With the start of March already here, St. Patrick’s Day is not too far behind, and that means yet another chance to get in the kitchen with your kids to whip up a tasty treat. What would St. Patrick’s Day be without some traditional Irish soda bread? Don’t feel intimidated- it’s actually easier than you may think. And after you’re done, you can tell everyone you and your kids made bread from scratch, and hopefully, had fun doing it.
Irish Soda Bread
For this recipe you’ll need:
– 9 inch round pan, or bread pan, or any shaped baking dish/pan that is at least 2 inches deep
– Large mixing bowl
– 3 ½ Cups of all purpose flour, plus approximately 1 Cup of flour for dusting
– ½ tsp baking soda
– 1 pt. sour cream
– 2 eggs
– 1 tsp salt
– ½ Cup sugar
– ¾ Cup raisins
– 2 tsp baking powder
– 2 Tbsp caraway seeds (optional)
– 1 Cup currants (optional)
Before you start, take minute to realize usually where there’s flour, there’s a mess. Try to curb your inner Felix Unger for this recipe. Any mess can be cleaned up after you’re all done.

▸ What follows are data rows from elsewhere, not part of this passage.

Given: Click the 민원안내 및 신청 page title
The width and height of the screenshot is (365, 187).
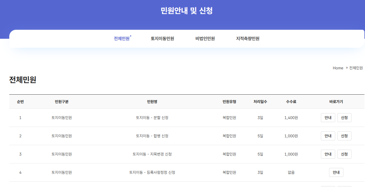Looking at the screenshot, I should (187, 11).
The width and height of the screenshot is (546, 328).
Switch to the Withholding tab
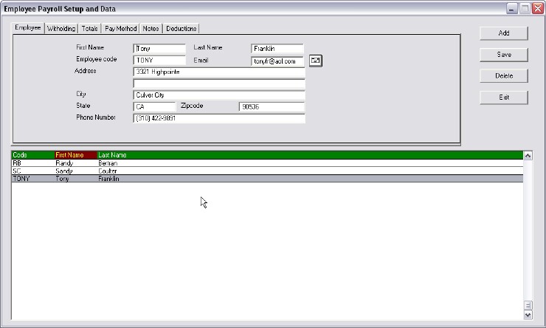coord(61,29)
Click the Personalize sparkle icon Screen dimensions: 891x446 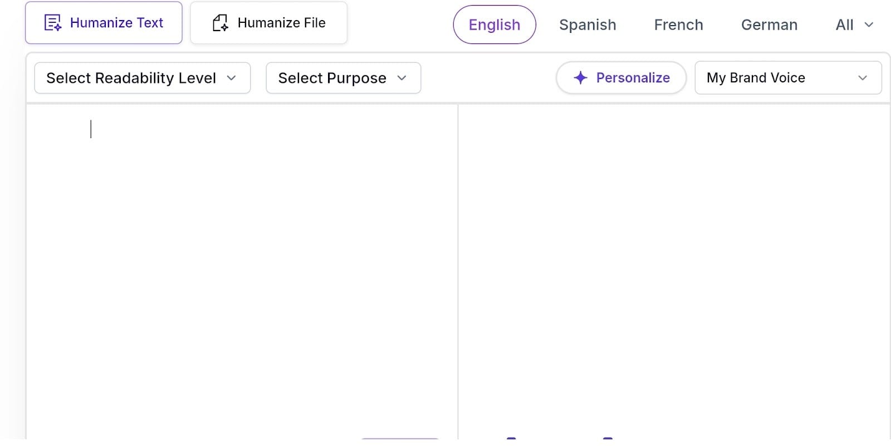pyautogui.click(x=580, y=78)
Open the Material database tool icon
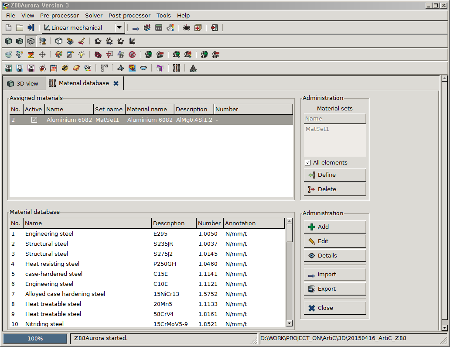 point(177,68)
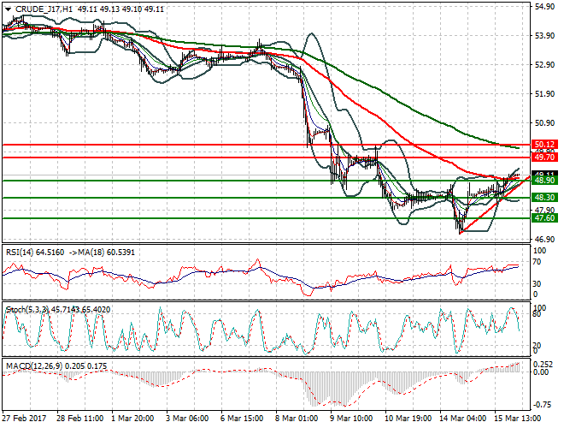Click the CRUDE_J17,H1 chart title text
This screenshot has width=564, height=428.
(42, 9)
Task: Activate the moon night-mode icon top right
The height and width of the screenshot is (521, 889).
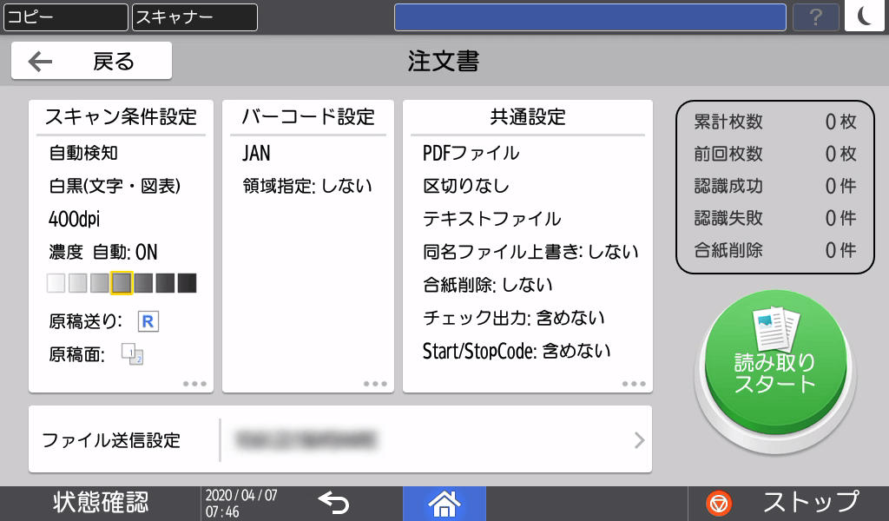Action: coord(865,16)
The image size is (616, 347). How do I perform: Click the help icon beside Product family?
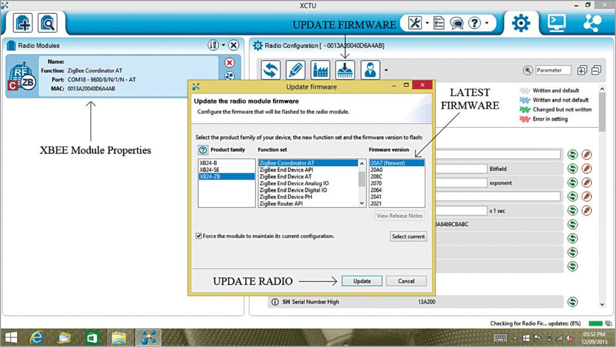[x=202, y=150]
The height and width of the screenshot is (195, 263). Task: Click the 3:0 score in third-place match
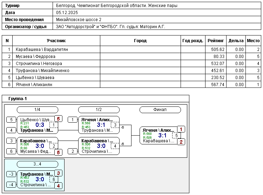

– Start the kitchen fun by preheating your oven to 350 degrees
– Next, combine the dry ingredients together into the bowl
– Beat the eggs in a small bowl and stir in the sour cream
– Add the egg mixture to the dry ingredients in the mixing bowl and stir until it’s entirely combined
– Add the raisins, caraway seeds, and currants, if you choose to use them
– Then take the dusting flour and thoroughly dust your hands with flour
Here’s a helpful tip: the next step will get sticky, and it may be best to use one hand when kneading the dough. It will take a little longer, but in the end you’ll have a clean hand to grab more flour if you need it, or to turn on the faucet to wash off the excess dough from your kneading hand.
– Knead the dough until it’s slightly sticky, but manageable, and doesn’t get stuck to your hands
– Dust the bottom and sides of your pan with flour
– Transfer the dough into the pan
– Dust the entire top of the dough with flour, then pat it down to fill the pan completely
– Take a knife, dust the tip of it with flour, then use it to make a shallow crisscross (X) across the top of the dough
– Bake for 50 minutes
– When you take it out, let it sit for about 15 minutes
Helpful tip #2: once the loaf is cool enough to touch, take it out of the pan and tap on the bottom. It should sound hollow. (Don’t worry though, it’s not.)
The last step is the best one. Celebrate the success of baking soda bread from scratch with your kids by having a slice or two, maybe with a little butter. You won’t be waiting until next St. Patrick’s Day before making it again.